==== Source passage ====

Authors: Xinran
It was hard for me to put down my pen and "finish" this book. As I wrote, I kept asking myself: Are my experiences and even what I write also part of those "things you can't say for sure"? The reality is just that: in all my interviewing, editing and tidying, I could not bridge the gap between the historical facts of that time and the gloss put on it by the people who came after them; I could not find any universally recognised standards of right and wrong in the last few generations of China's history; I could not figure out how to experience or express the delights and excitements of their childhood, the aspirations and pleasures of their adulthood and the joys of their old age. I had even wondered whether they had had any opportunities to experience "delights". The facts proved me wrong: our parents and grandparents had not only experienced "delights" that we can understand, they had the will and the ability to search for, be moved by and comprehend delight in the midst of dire poverty and things that "cannot be said for sure".
I am in the process of searching for my heart's true motherland, among all the "can't say for sures" of several generations of Chinese.
After I returned from my travels, I found myself unable to escape the stories in the books; unable to escape the voices of those interviewees; unable to escape my country as it revealed itself to me in the cracks between the layers of history . . . I spent six months laboriously selecting, rejecting and editing 800,000 characters' worth of research, interviews and recordings into 300,000 Chinese characters. Every day I found myself in a state of emotional turmoil; it was often very hard to find textual proofs in historical sources to explain what the interviewees had experienced, for theirs was a time of history which even now has not been completed, a time which nobody can explain, much less fully document.

==== Records ====

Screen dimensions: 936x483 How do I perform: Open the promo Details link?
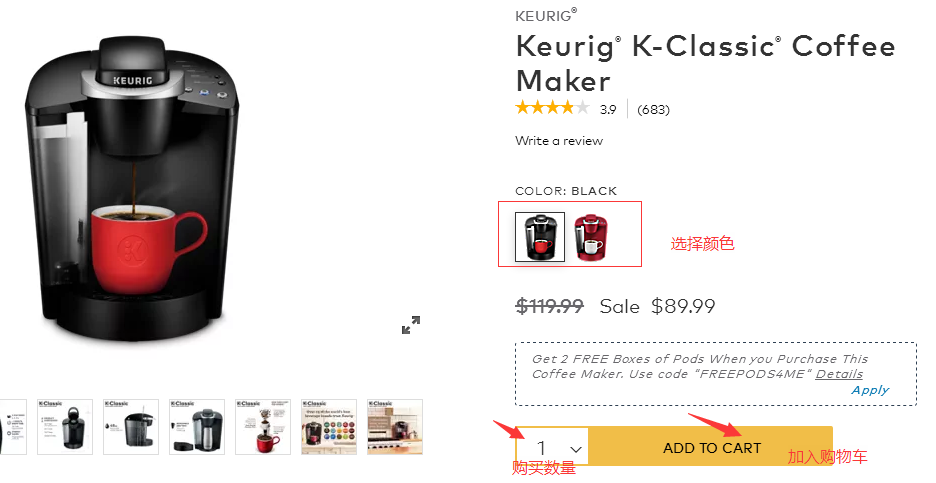point(839,374)
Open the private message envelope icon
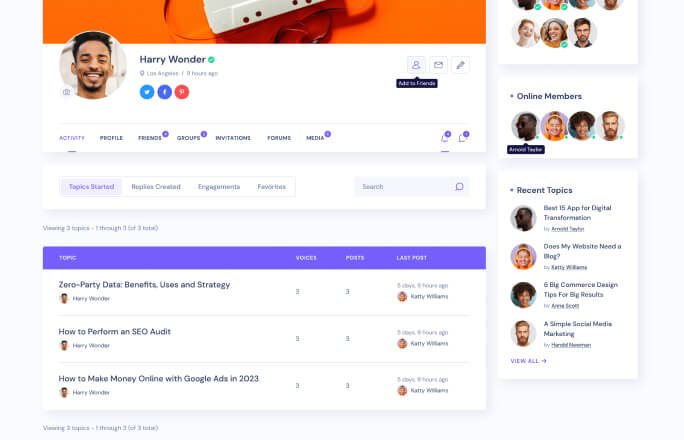The image size is (684, 440). (x=438, y=65)
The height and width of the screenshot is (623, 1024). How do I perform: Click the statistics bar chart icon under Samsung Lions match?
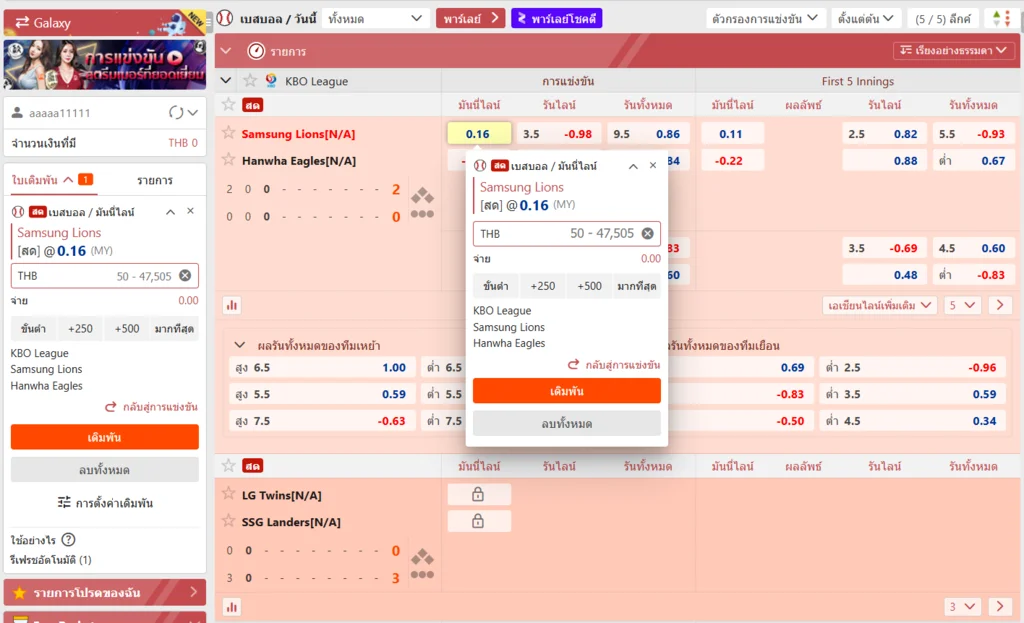pyautogui.click(x=232, y=305)
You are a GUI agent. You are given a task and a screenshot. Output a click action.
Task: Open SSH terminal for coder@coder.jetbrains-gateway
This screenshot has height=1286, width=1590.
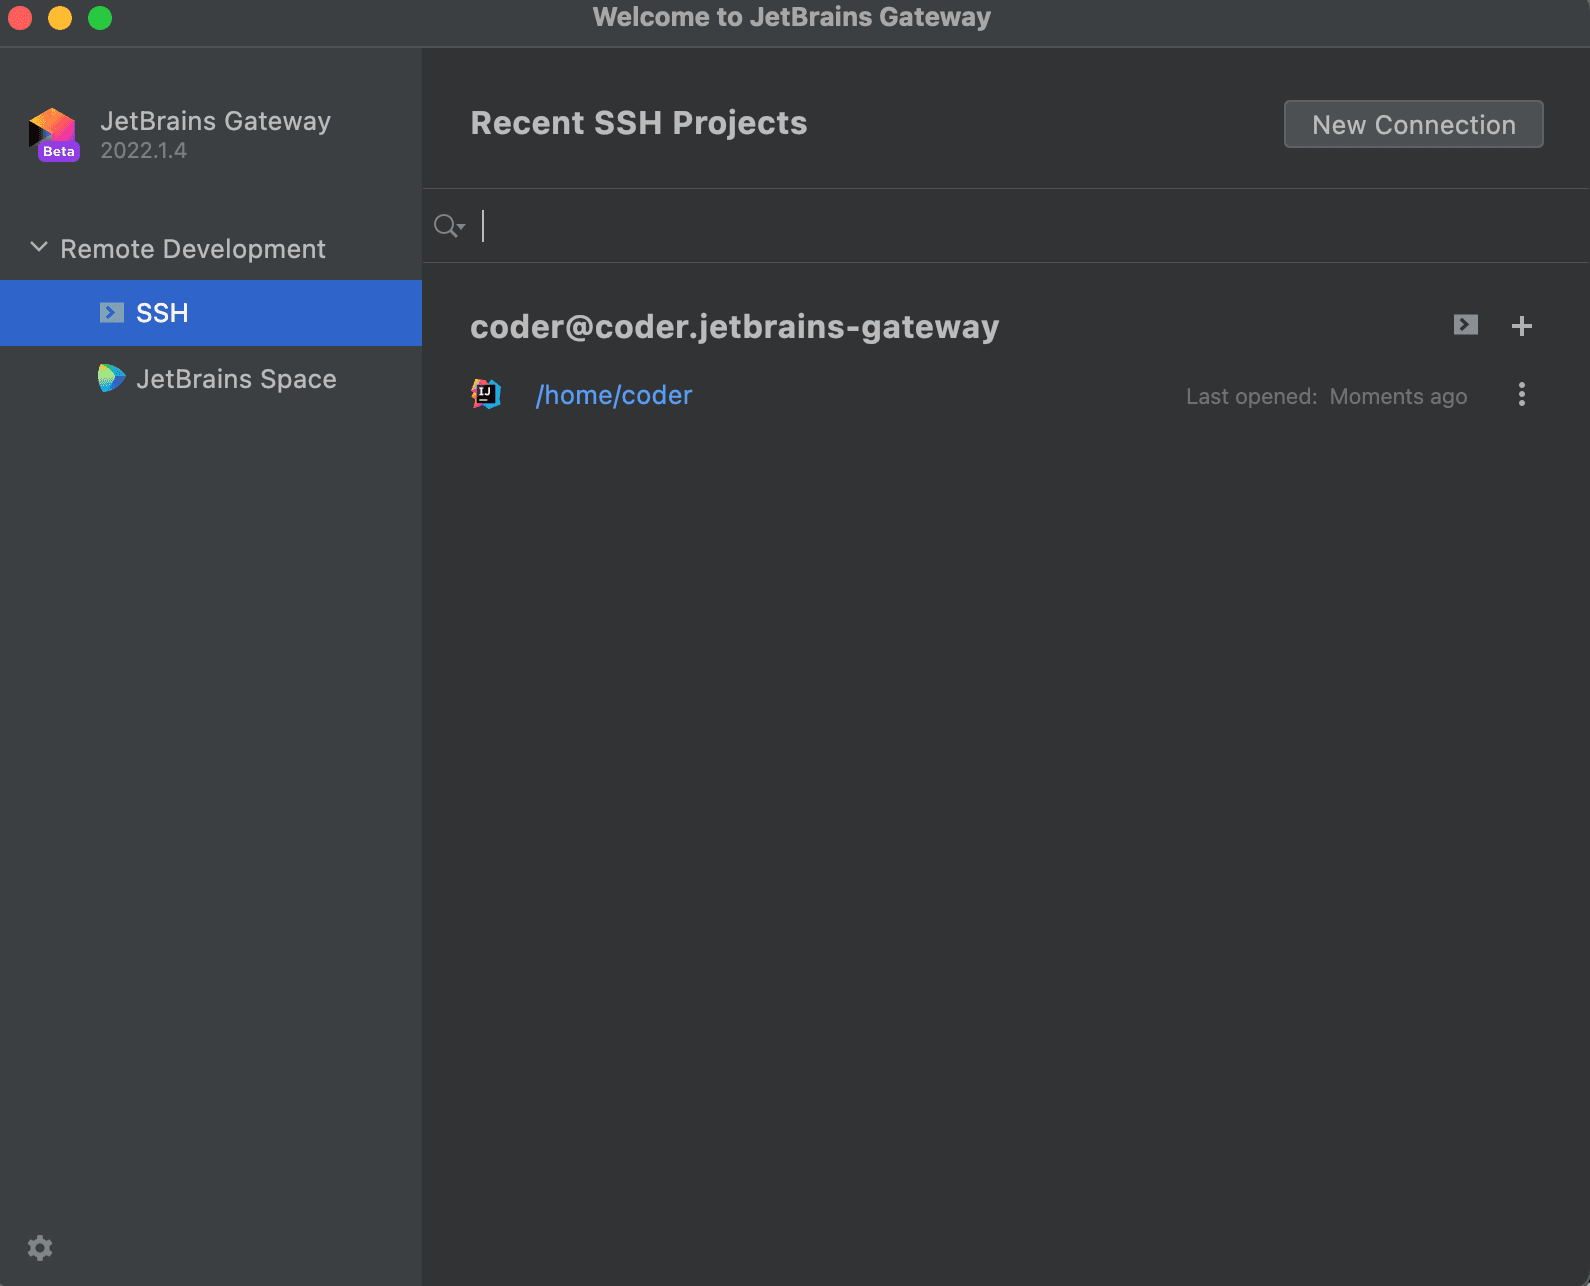click(x=1466, y=325)
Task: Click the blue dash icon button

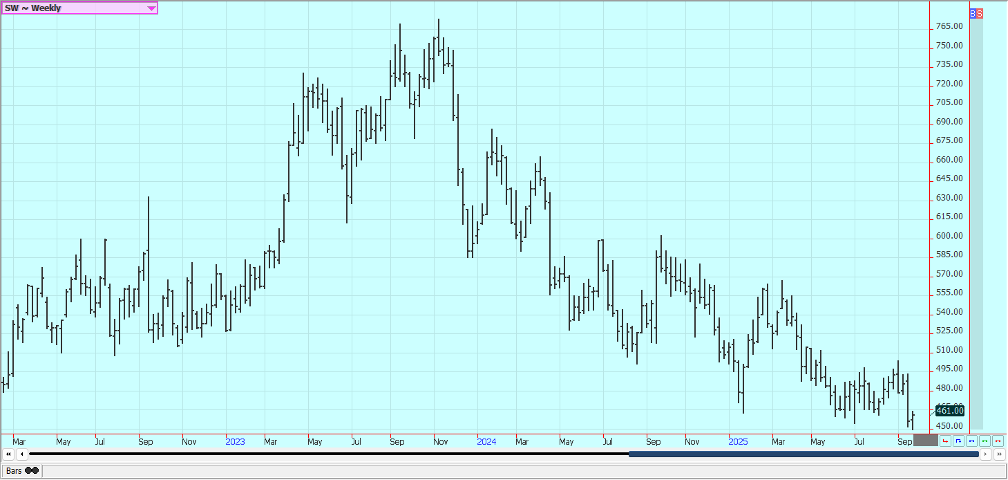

====

• **What you need to do**
Please print the Xinran passage word for word, starting at "After I returned" and ending at "less fully document.". None of the material is needed here.

• **The completed task**
After I returned from my travels, I found myself unable to escape the stories in the books; unable to escape the voices of those interviewees; unable to escape my country as it revealed itself to me in the cracks between the layers of history . . . I spent six months laboriously selecting, rejecting and editing 800,000 characters' worth of research, interviews and recordings into 300,000 Chinese characters. Every day I found myself in a state of emotional turmoil; it was often very hard to find textual proofs in historical sources to explain what the interviewees had experienced, for theirs was a time of history which even now has not been completed, a time which nobody can explain, much less fully document.